TASK DESCRIPTION: Exactly as they appear, retype the lines from the one containing "Where should I" through the final line of the data below. Leave pictures out.

══ EXERCISE MATERIALS ══

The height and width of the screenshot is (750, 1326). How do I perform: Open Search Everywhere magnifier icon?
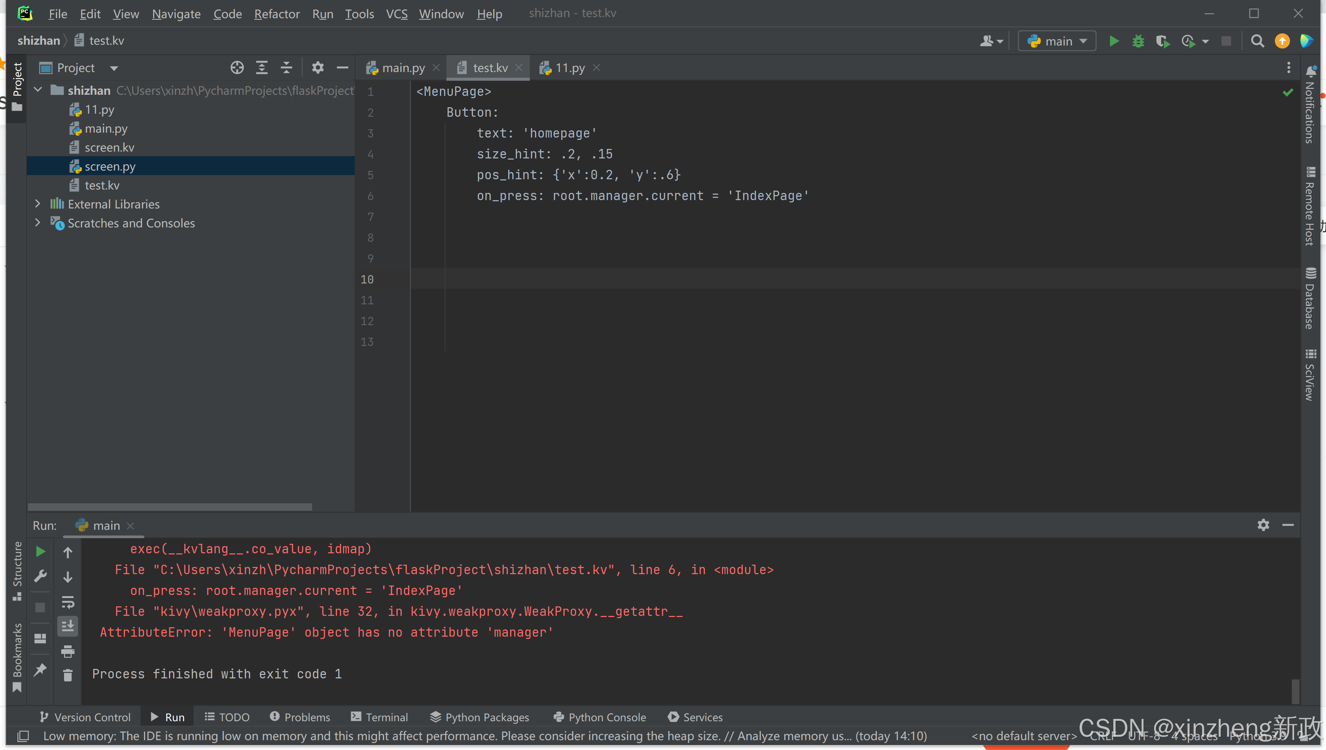point(1257,41)
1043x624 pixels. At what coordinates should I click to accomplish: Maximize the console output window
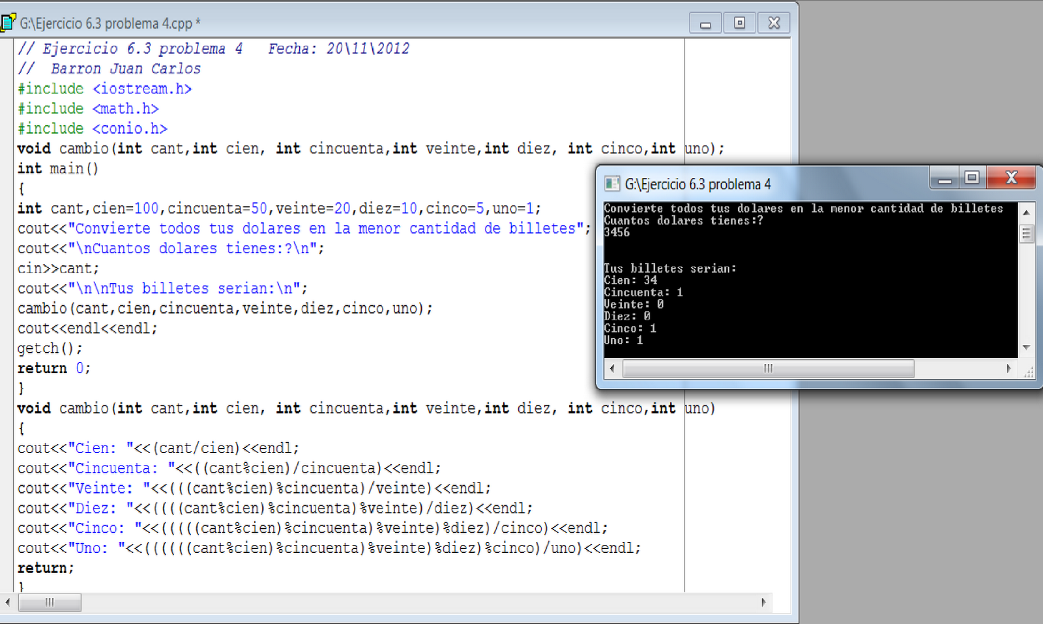pyautogui.click(x=973, y=177)

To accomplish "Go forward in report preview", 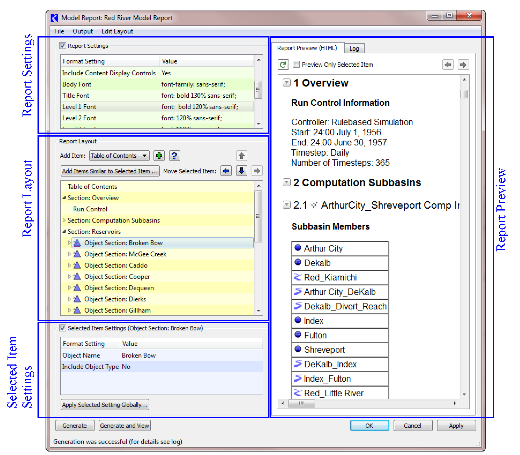I will [463, 65].
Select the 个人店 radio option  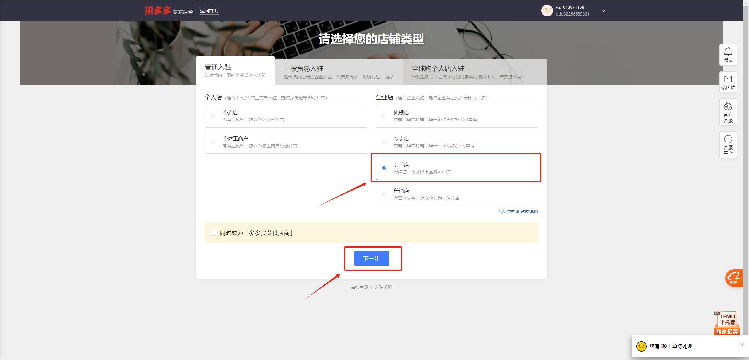(213, 116)
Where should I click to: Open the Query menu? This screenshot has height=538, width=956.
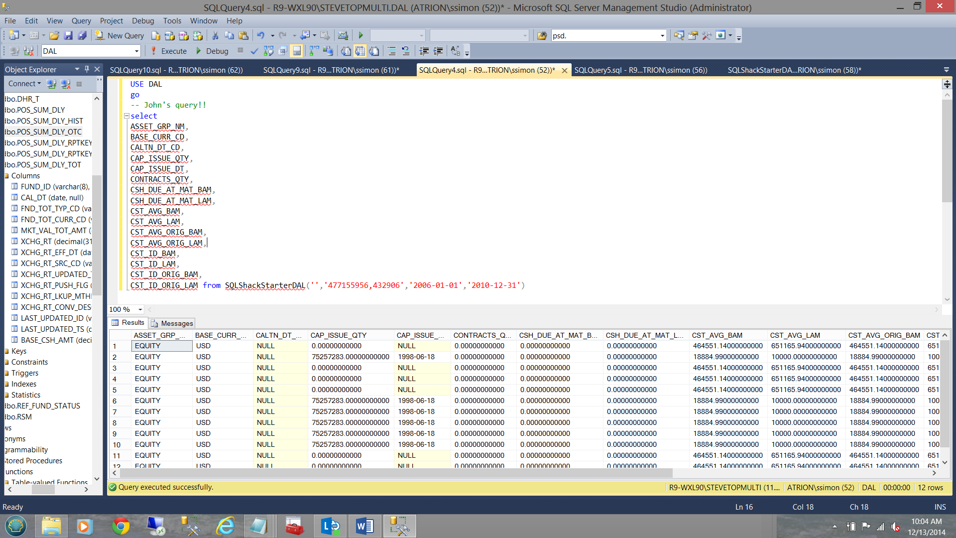point(81,20)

═══

EXERCISE RESPONSE:
Where should I click to: Open the Query menu? This screenshot has height=538, width=956.
point(81,20)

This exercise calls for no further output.